The reply should hold every entry exactly as written and none of the pictures.

- **Data for processing**:
* * *
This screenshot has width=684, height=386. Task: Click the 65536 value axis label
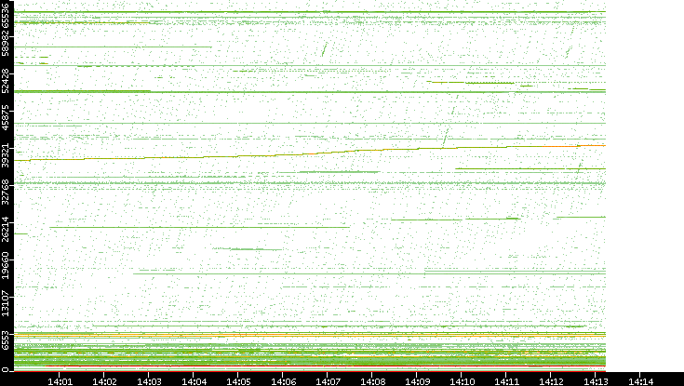[7, 17]
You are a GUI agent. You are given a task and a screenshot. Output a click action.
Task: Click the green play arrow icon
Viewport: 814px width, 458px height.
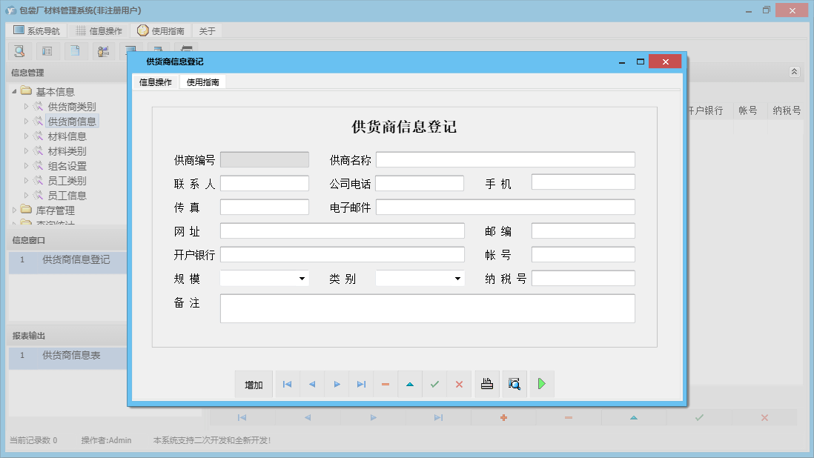(542, 384)
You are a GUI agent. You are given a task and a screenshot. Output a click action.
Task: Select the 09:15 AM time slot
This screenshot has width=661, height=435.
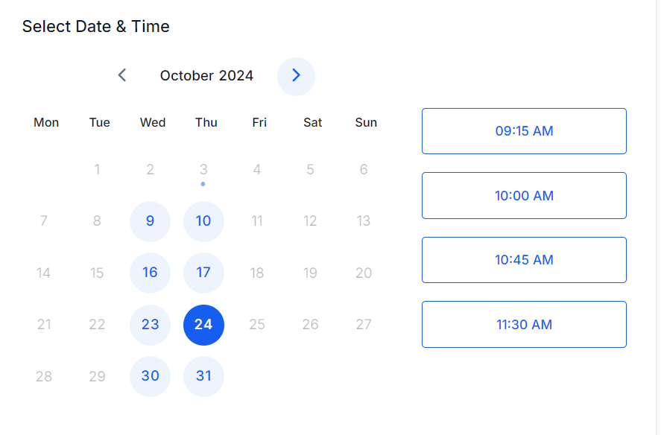(x=524, y=131)
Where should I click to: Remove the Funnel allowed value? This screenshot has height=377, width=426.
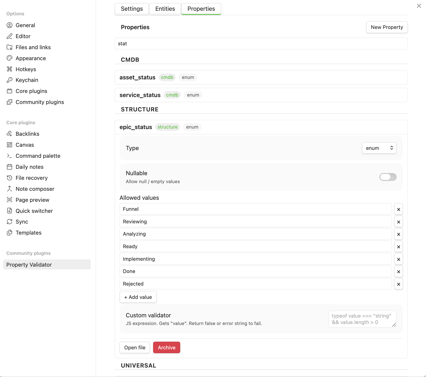[x=398, y=209]
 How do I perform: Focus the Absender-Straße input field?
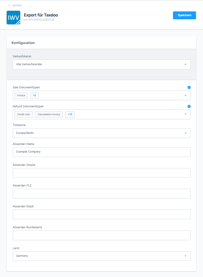point(102,173)
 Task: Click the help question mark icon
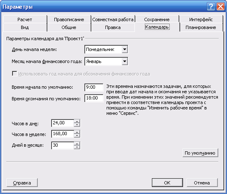click(211, 7)
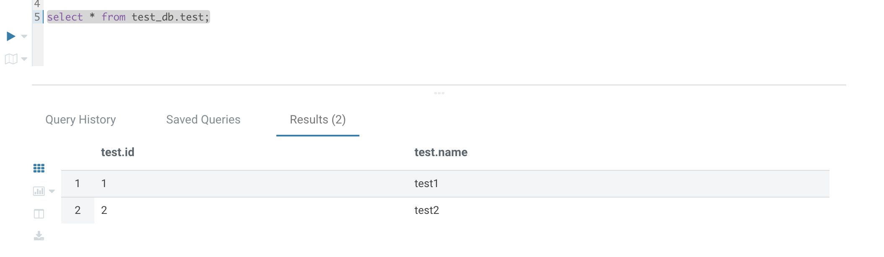Screen dimensions: 884x257
Task: Run the query with the play button
Action: point(11,36)
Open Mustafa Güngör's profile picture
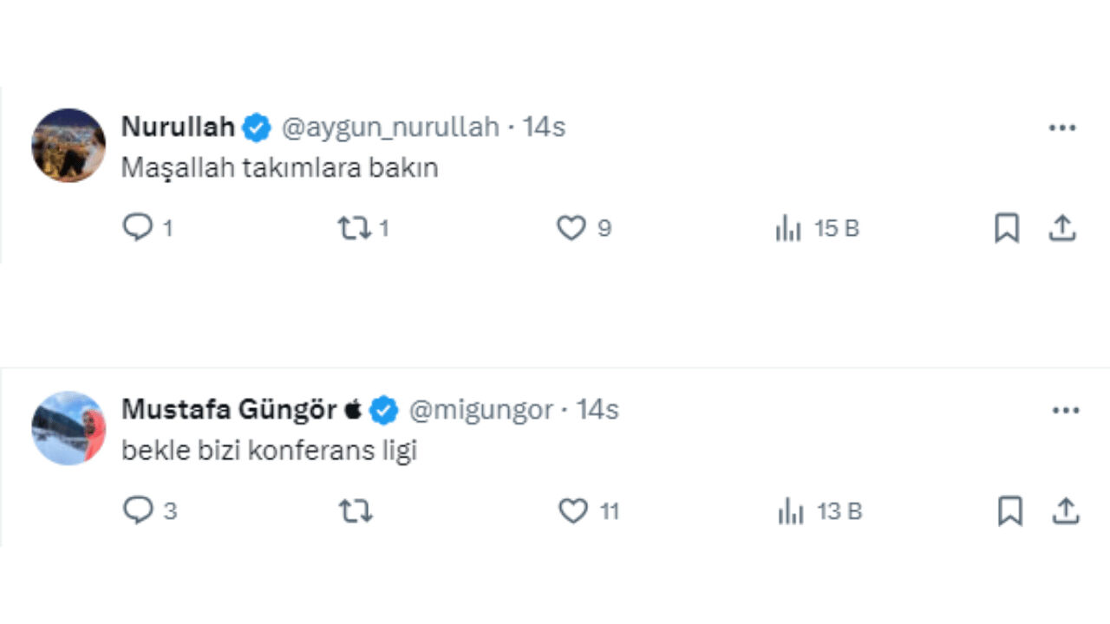Image resolution: width=1110 pixels, height=624 pixels. pos(69,428)
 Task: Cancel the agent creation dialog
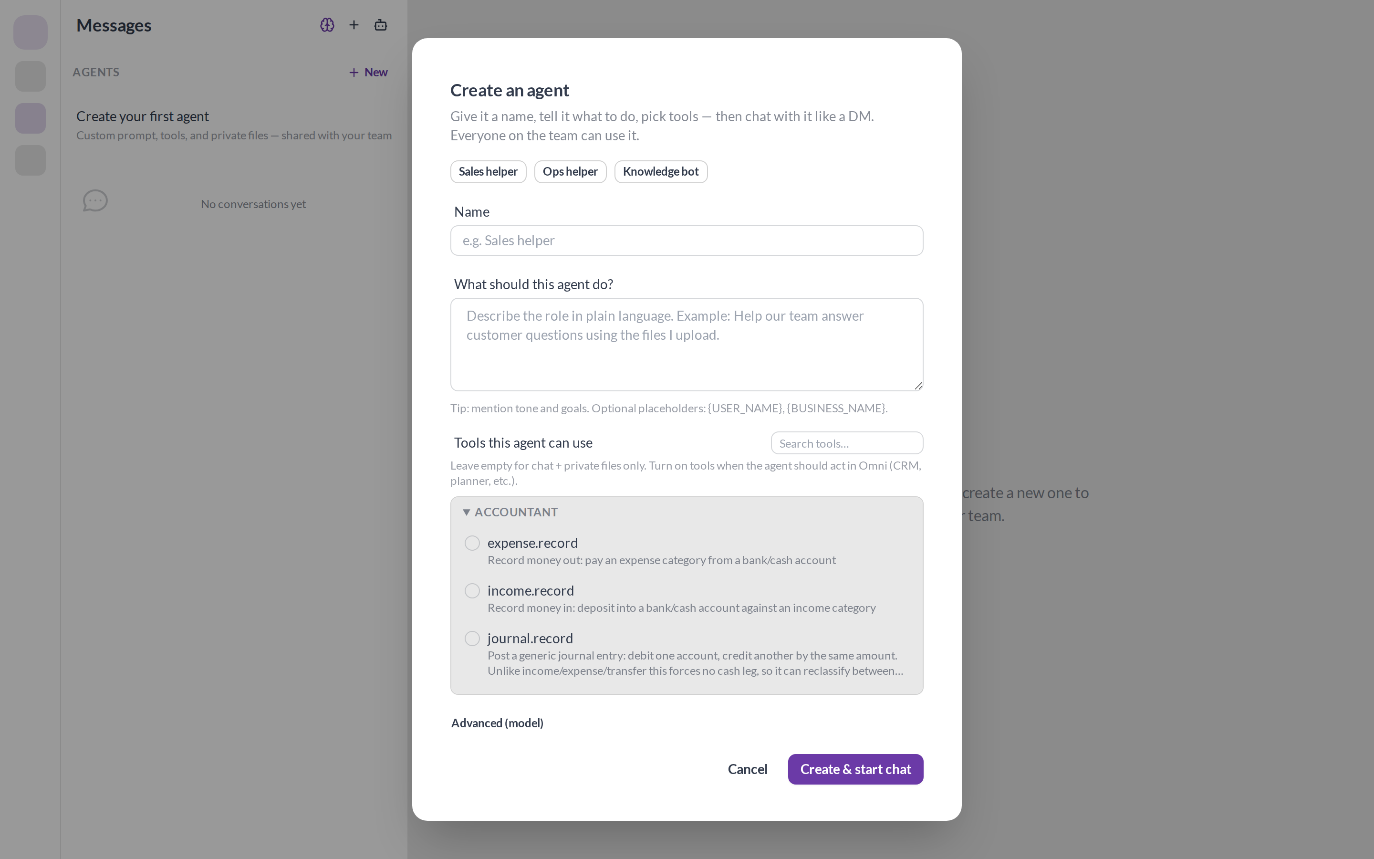coord(747,769)
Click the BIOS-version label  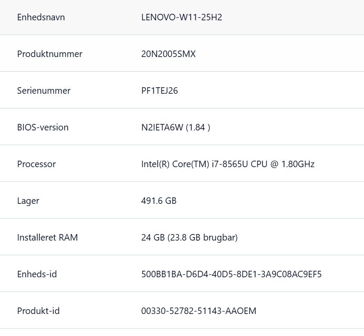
* * *
- **Finished exercise**:
This screenshot has width=684, height=386. Task: Click the 65536 value axis label
[7, 17]
You are a GUI agent. You are given a task and a screenshot. Output a click action.
Task: Click the green play arrow icon
Viewport: 814px width, 458px height.
(542, 384)
You are a GUI agent. You are given a task and a screenshot. Output a click action.
Task: Select the 09:15 AM time slot
This screenshot has width=661, height=435.
(x=524, y=131)
Where should I click to: Remove the Funnel allowed value? This screenshot has height=377, width=426.
[x=398, y=209]
 How do I perform: Focus the Absender-Straße input field?
point(102,173)
 Task: Click the help question mark icon
click(211, 7)
Screen dimensions: 884x257
Task: Run the query with the play button
Action: point(11,36)
Open Mustafa Güngör's profile picture
Image resolution: width=1110 pixels, height=624 pixels. pos(69,428)
 Task: Cancel the agent creation dialog
coord(747,769)
Click the BIOS-version label  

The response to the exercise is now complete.